The commonsense wisdom of our day says that we have a “right” to happiness and freedom as we define it (so long as our freedoms don’t hinder the freedoms of others). But when we expand our understanding of freedom in this way, or turn happiness into a right instead of a gift, we find ourselves out of line with the Bible’s perspective on the world.

We Are Created

Scripture reminds us we are creatures. We are created. It is God who has made us, and not we ourselves. For this reason, the idea that we have unlimited freedom or the right to all the happiness we can imagine is simply unworkable. Reality doesn’t bow to our imagination.

Consider this example. We could imagine a biological man who longs to experience the wonder and awe of giving birth, but no matter how deep his desire, his freedom is limited, and he has no “right” to the happiness that comes from delivering a baby. The possibility of pregnancy is unavailable to him. His freedom and his pursuit of happiness is limited by his sex.

We can multiply the examples of how freedom and the pursuit of happiness only work within limits. Self-help books tell me that I can be whatever I want to be, but it’s rather obvious that I will never be a star basketball player. I’m not built for that sport. What’s more, the older I get, the more my options narrow, and the limits on my life become clearer. We can resist these limitations as hindrances to our happiness, or we can find freedom within them. The choice is ours.

True Nature of Happiness

But it’s not just our bodily existence, the reality of aging, or the narrowing of options that reminds us that we can’t be anything we want to be in life. The nature of freedom and happiness are bound up with being bound. When you choose one path, you reject another. We cannot choose all options.

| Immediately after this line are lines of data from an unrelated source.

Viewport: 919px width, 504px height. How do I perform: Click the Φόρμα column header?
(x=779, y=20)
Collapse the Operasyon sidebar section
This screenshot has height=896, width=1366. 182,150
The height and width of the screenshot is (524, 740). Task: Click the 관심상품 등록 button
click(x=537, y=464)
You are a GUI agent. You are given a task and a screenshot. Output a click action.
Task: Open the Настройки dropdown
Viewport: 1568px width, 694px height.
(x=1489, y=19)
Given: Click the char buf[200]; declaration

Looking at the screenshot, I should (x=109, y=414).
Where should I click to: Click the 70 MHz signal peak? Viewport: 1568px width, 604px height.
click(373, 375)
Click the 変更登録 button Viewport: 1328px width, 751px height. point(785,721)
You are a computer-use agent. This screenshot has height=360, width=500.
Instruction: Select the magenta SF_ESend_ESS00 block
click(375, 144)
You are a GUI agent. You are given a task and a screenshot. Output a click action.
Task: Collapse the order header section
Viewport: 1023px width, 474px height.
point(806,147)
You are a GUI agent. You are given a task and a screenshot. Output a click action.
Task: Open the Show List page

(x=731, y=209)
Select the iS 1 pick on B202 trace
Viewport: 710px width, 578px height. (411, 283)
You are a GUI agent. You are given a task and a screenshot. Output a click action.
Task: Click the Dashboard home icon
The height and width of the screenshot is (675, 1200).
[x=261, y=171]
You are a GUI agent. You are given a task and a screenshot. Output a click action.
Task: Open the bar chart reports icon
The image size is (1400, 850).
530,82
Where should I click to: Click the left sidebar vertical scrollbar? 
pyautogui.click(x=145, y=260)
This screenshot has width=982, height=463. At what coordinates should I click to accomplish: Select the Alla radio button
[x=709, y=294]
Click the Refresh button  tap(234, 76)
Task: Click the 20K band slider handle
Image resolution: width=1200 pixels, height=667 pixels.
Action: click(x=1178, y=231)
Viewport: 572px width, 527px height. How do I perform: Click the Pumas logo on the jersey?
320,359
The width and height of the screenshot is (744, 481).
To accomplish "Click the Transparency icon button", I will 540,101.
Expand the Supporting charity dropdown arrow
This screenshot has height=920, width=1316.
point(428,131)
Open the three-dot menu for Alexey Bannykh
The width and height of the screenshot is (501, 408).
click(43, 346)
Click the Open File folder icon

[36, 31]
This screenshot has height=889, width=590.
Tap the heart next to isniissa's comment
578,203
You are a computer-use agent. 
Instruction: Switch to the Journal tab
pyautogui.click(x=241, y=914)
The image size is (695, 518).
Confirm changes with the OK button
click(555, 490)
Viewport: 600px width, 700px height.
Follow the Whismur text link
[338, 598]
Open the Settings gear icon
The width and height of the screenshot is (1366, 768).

Much of the anxiety that plagues younger Americans comes from the notion that freedom means unlimited choice. We think we are free when we keep open all possible futures. And so we get anxious when we consider the options we’ve not chosen, or we see the lives of people around us who go different paths.

We want our loves to bind us, but we also want a boundless love. We want the stability that comes from marriage, while we want the freedom to remain single and keep our options open. We want the emotional connection that comes from being parents, while we want the flexibility and ease of not being tied down. We want closeness of friends and community, while we resist any obligation that would impinge upon our personal space and time. We want happiness but without investment.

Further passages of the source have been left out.